Além de reduzir a captura incidental, outros objetivos específicos do PAN focam na redução dos efeitos da poluição e no aumento do envolvimento da sociedade e da proteção das áreas de reprodução e alimentação. Tudo isso para manter a tendência de recuperação das populações, já comprovada.
Esse é o segundo ciclo do PAN, que vale de 2017 a 2022, com atualizações anuais. E agregou mais instituições parceiras que o primeiro, de 2011 a 2015. “Um plano de ação para a conservação de cinco espécies migratórias, que utilizam todo o mar territorial brasileiro e milhares de quilômetros de praias, só pode ser executado com a ajuda de parceiros, que auxiliam na execução das ações”, destaca o técnico ambiental do Centro Tamar-ICMbio/ES, Evandro Arruda de Martini.
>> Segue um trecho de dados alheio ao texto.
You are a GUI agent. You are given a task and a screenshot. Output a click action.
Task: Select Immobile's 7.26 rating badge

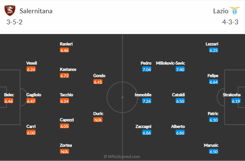(x=147, y=101)
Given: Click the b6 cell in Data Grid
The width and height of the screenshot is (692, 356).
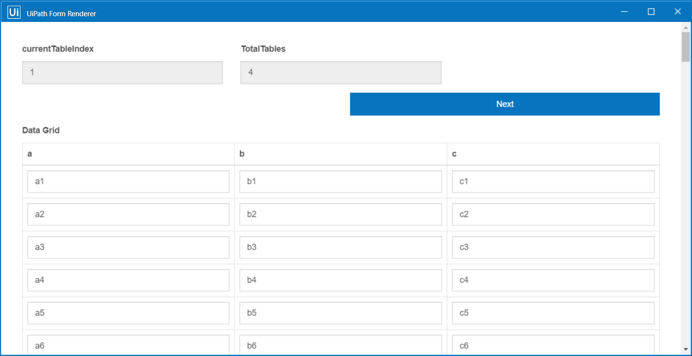Looking at the screenshot, I should (340, 346).
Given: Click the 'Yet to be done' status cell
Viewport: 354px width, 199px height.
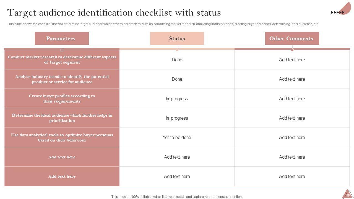Looking at the screenshot, I should [x=177, y=138].
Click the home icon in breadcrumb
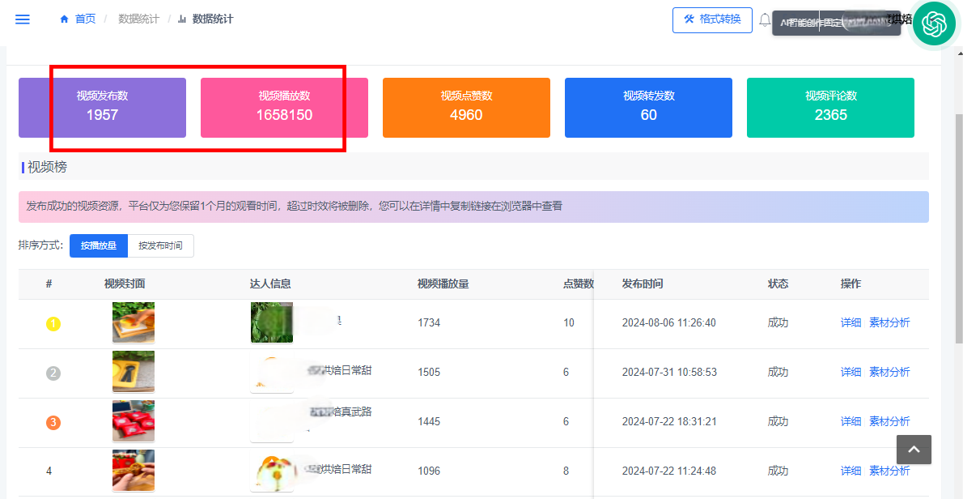This screenshot has width=963, height=499. click(x=65, y=19)
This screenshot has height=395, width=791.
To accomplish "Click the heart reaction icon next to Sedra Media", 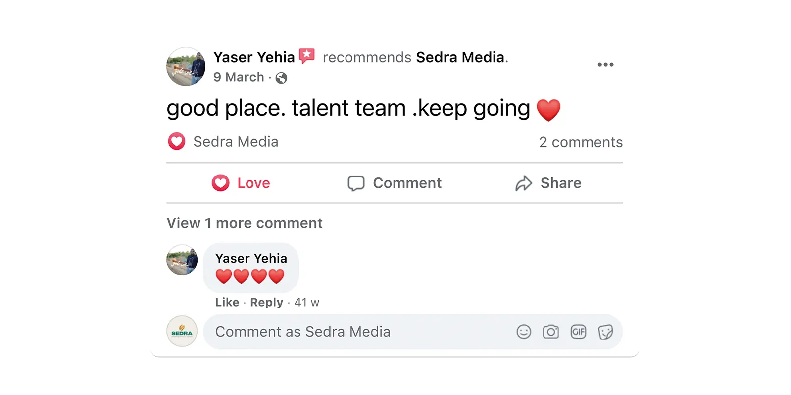I will click(x=177, y=142).
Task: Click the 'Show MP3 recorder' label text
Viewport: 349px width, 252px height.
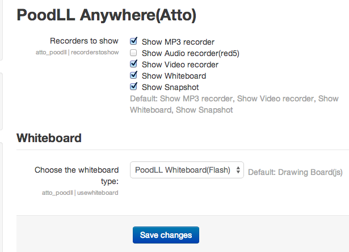Action: (x=178, y=42)

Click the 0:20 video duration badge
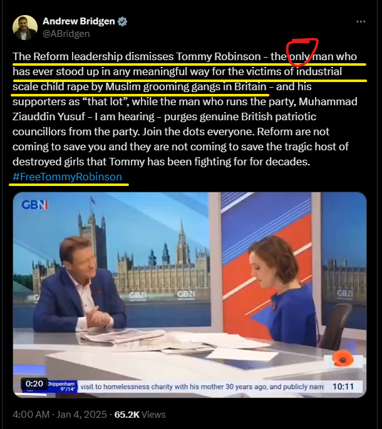click(x=34, y=383)
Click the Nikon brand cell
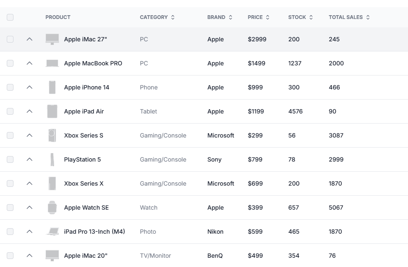This screenshot has width=408, height=267. point(215,232)
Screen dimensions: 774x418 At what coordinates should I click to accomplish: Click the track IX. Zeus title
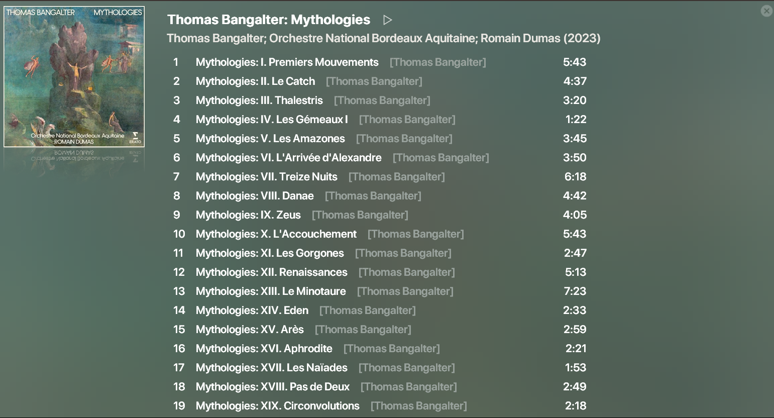tap(248, 215)
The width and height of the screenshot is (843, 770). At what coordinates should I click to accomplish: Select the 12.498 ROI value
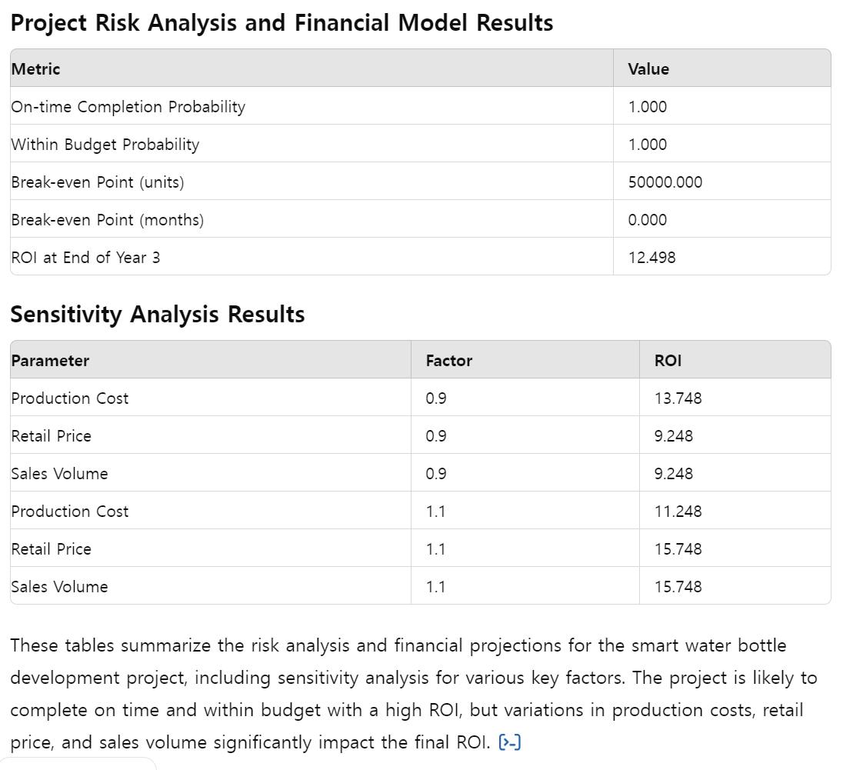click(651, 257)
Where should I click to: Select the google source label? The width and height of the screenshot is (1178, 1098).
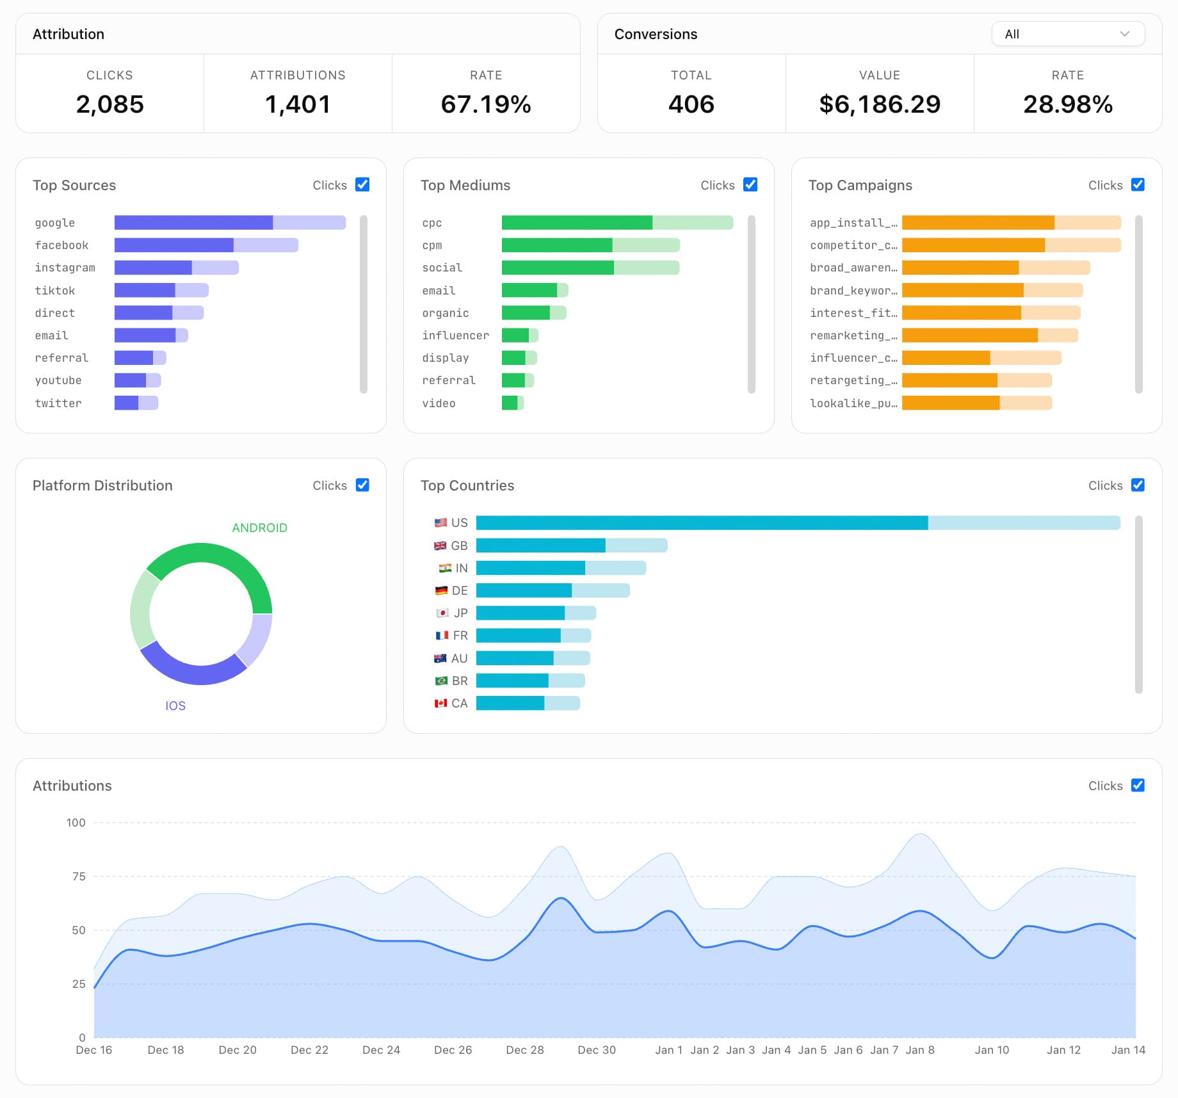coord(54,223)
O PAN foi escrito em Regência, comunidade pesqueira na Foz do Rio Doce, em Linhares (norte do Estado), e endereço de uma das três primeiras bases do Projeto Tamar criadas no país, no início da década de 1980. O litoral norte do Espírito Santo abriga o único ponto de concentração de desovas da tartaruga-gigante no país e o segundo maior sítio reprodutivo da tartaruga-cabeçuda.
Parceria com pescadores
O oceanógrafo Joca Thomé, um dos primeiros coordenadores da Base de Regência, é hoje coordenador nacional do Centro Tamar/ICMbio e destaca o trabalho feito em conjunto com os pescadores para reduzir a maior ameaça, hoje, às tartarugas marinhas, por meio da criação de novas tecnologias de pesca e de áreas protegidas para as espécies.
Desenvolvido a partir de contribuições de pesquisadores de várias partes do mundo, o anzol circular está sendo testado com sucesso, no Espirito Santo, em Itaipava, município de Itapemirim (sul do Estado), onde está a maior frota de espinhel do Brasil. “Os pescadores têm sido receptivos, abrindo suas embarcações. Vamos intensificar o trabalho esse ano”, conta.
A nova tecnologia reduz em até 70% a captura incidental de tartarugas marinhas. Com a ponta voltada para baixo, ao invés da ponta para cima dos anzóis tradicionais, em formato de “J”, o anzol circular impede que as tartarugas sejam capturadas pelo pescoço ou pela nadadeira quando passam pelo espinhel – longas linhas com centenas de anzóis, dispostas geralmente à noite para a pesca oceânica de atuns, dourados e afins, e recolhidas na manhã seguinte. E mesmo quando a tartaruga engole o anzol, ele não se agarra na garganta ou na traqueia, mas apenas na boca.
Nesse tipo de pesca, de espinhel, explica o oceanógrafo, reduzir a captura incidental de tartarugas significa também reduzir significativamente os prejuízos dos próprios pescadores. “Eles podem perder quase o espinhel inteiro. Uma única tartaruga que se prende pode fazer perder a pesca inteira de uma noite”, diz. A intenção é difundir a tecnologia entre os pescadores do setor, sem necessidade de norma legal.
'Espécies-bandeira'
Mais de três décadas depois de terem sido consideradas quase extintas do litoral brasileiro, as tartarugas marinhas vivem um momento de franca expansão de suas populações – o Brasil registra cinco das sete espécies que existem no mundo –, mas “a crescente urbanização da costa, para fins de moradia e instalações industriais, e o declínio dos recursos pesqueiros”, segundo destaca nota técnica do Centro Tamar/ICMBio, mantêm o nível de alerta para a conservação.
Todas as cinco espécies que se reproduzem e se alimentam no Brasil – no Espírito Santo destacam-se a gigante, a cabeçuda e a verde – continuam ameaçadas de extinção e necessitam de um amplo esforço conjunto, de várias instituições ambientais e científicas, públicas e privadas, para a proteção desses carismáticos animais.
Importante lembrar que, sendo “espécies-bandeira”, as tartarugas marinhas atuam como ícones, irradiadores de ações que beneficiam um universo muito maior. No Brasil e em vários outros países, proteger as tartarugas marinhas significa melhorar a qualidade ambiental dos mares e das praias e melhorar a qualidade de vida nas comunidades costeiras onde as tartarugas ocorrem.
Em Regência, por exemplo, onde está o maior sítio reprodutivo da tartaruga gigante e o segundo maior da cabeçuda no Brasil, as ações de conservação das tartarugas marinhas representam o maior gerador de trabalho e renda, mais até que o serviço público municipal e o petróleo.